SI ME LIBERARA DE LA TIRANÍA DE LAS PANTALLAS,
ESCRIBIRÍA CARTAS SOBRE ESQUELAS DE COLORES
Regocijarse y sentir la dicha de
poder percibir la forma, la textura, el aroma y el sonido del otro. O detestar
todas aquellas sensaciones. Daba lo mismo, cualquiera de esas opciones eran más
atractivas que ver un conjunto de letras esparcidas en una pantalla,
pretendiendo ser la forma natural en la que se desarrollan las relaciones
humanas, como si las interacciones virtuales pudiesen ser equivalentes a las
del mundo real.
Katia tenía el celular en la
mano, con la pantalla apagada, decidiendo qué hacer. Podía reunir a todas
aquellas personas a las que quería ver en un grupo de conversación, enviar un
mensaje que todos leerían casi de inmediato y esperar las respuestas
instantáneas de sus destinatarios, o podía dar rienda suelta a esa idea loca de
reunirlos a todos en torno a una mesa para decirles lo feliz que se sentía.
Claro, era mucho más difícil conseguir que todos se reunieran a la misma hora y
en el mismo lugar, pero tenía la sensación de que para ella sería mucho más
satisfactorio ver como sonreían al verla tan contenta.

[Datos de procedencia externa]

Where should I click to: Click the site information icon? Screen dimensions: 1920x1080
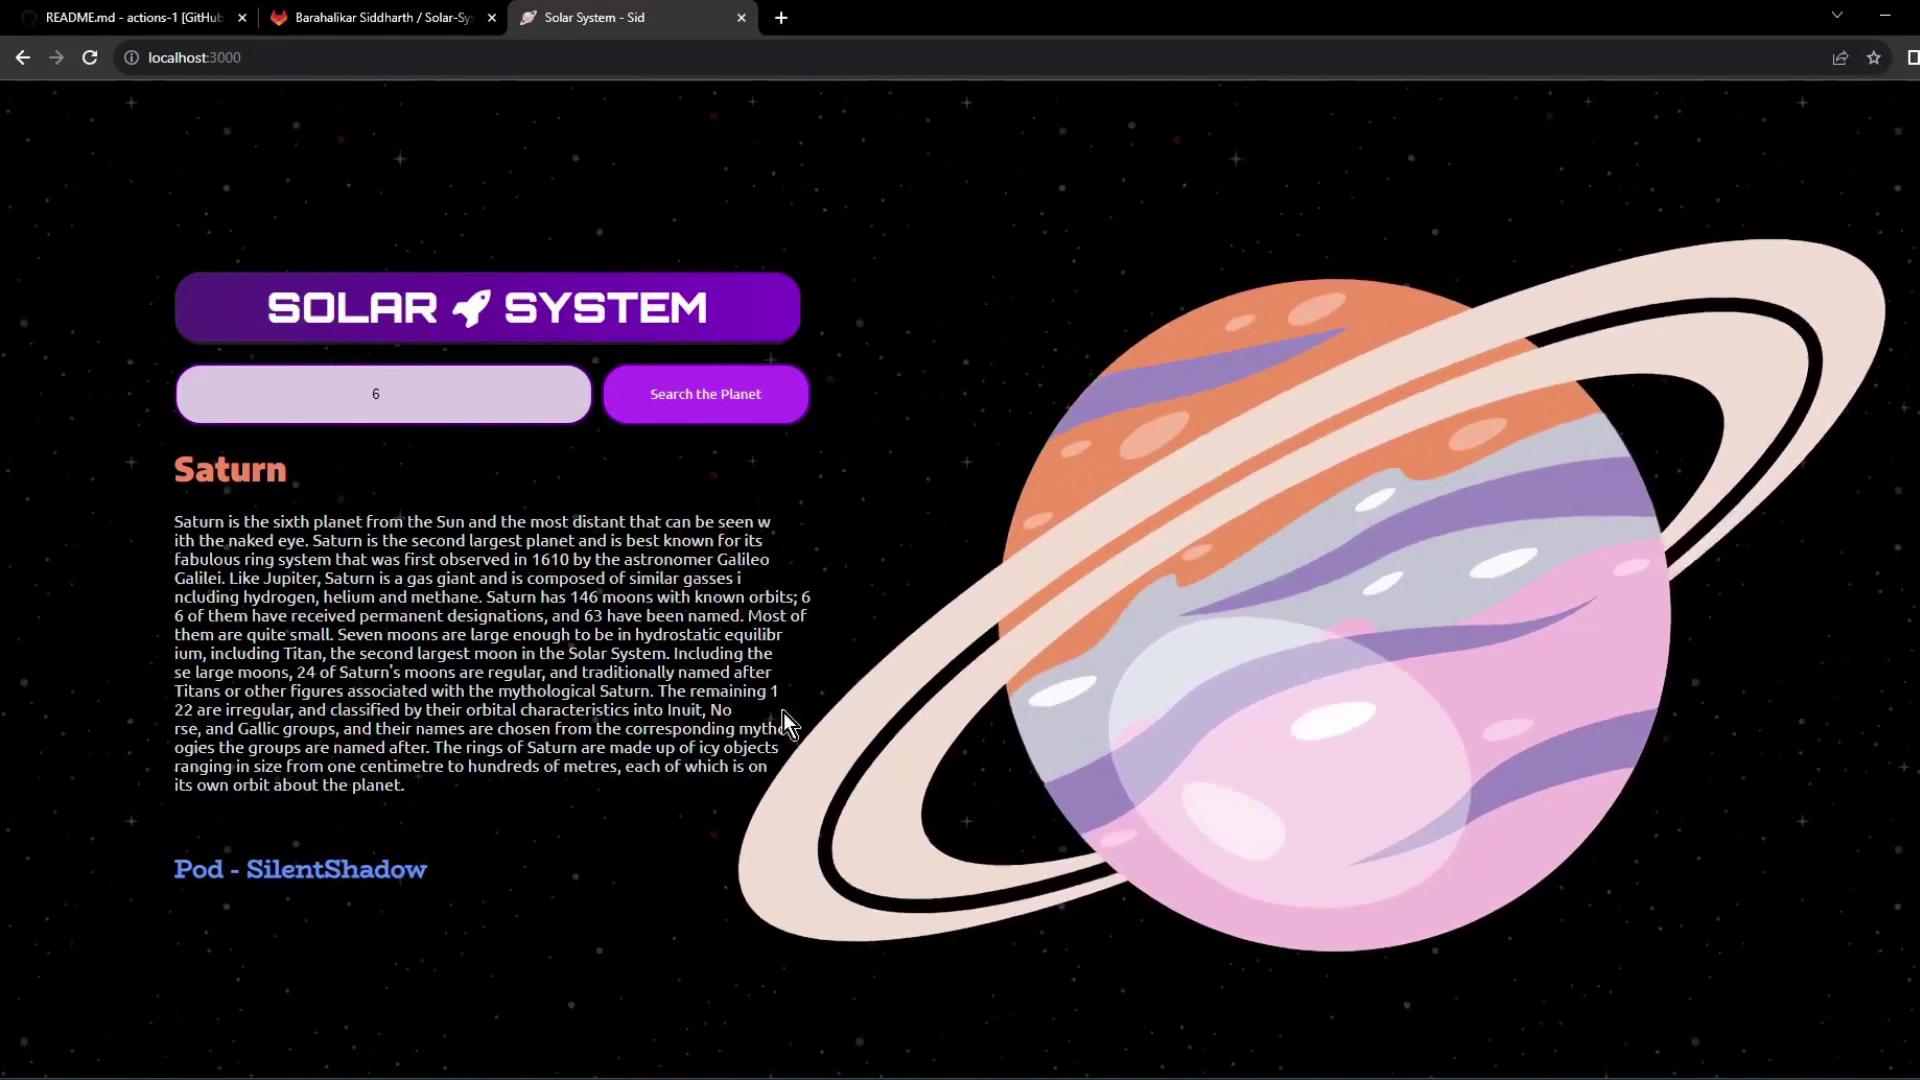(131, 58)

Encendió la pantalla del teléfono
y abrió la aplicación de mensajería. Uno a uno fue reuniendo a sus amigos en un
grupo, al que le puso nombre, una foto como avatar y todo. No sabía por qué lo
estaba haciendo de esa manera, pero casi no podía resistirlo, el impulso era
más fuerte que ella.
Escribió el mensaje a toda prisa
y se dispuso a presionar el botón de envío. Pero, reprimiendo al dedo que se
mantenía suspendido a unos milímetros sobre la pantalla, se contuvo. En ese
instante, un recuerdo lejano acudió a su mente. Un recuerdo rosa, infantil y
aparentemente intrascendente… pero lleno de dicha: ahí estaban ella, su
pupitre, la sala del liceo y las esquelas de colores que solía intercambiar con
sus compañeras. En aquel tiempo parecía casi un pecado mancillarlas, aunque
fuera con un simple punto. Debían permanecer inmaculadas. Por alguna razón, aún
conservaba unas cuantas en un cajón. Quizá para no olvidar una época más
sencilla, más despreocupada.
No necesitó más. Apagó la
pantalla del móvil, lo metió en su cartera y aprovechó de sacar de ella un
lápiz que le había regalado su ahijada. Tenía aroma a frutas, como el de los
chicles…, como el cabello de la pequeña.
Las cartas que escribiría sobre
aquellas esquelas de colores iban a ser especiales, de eso no cabía duda. Ellos
lo merecían... Ella lo merecía.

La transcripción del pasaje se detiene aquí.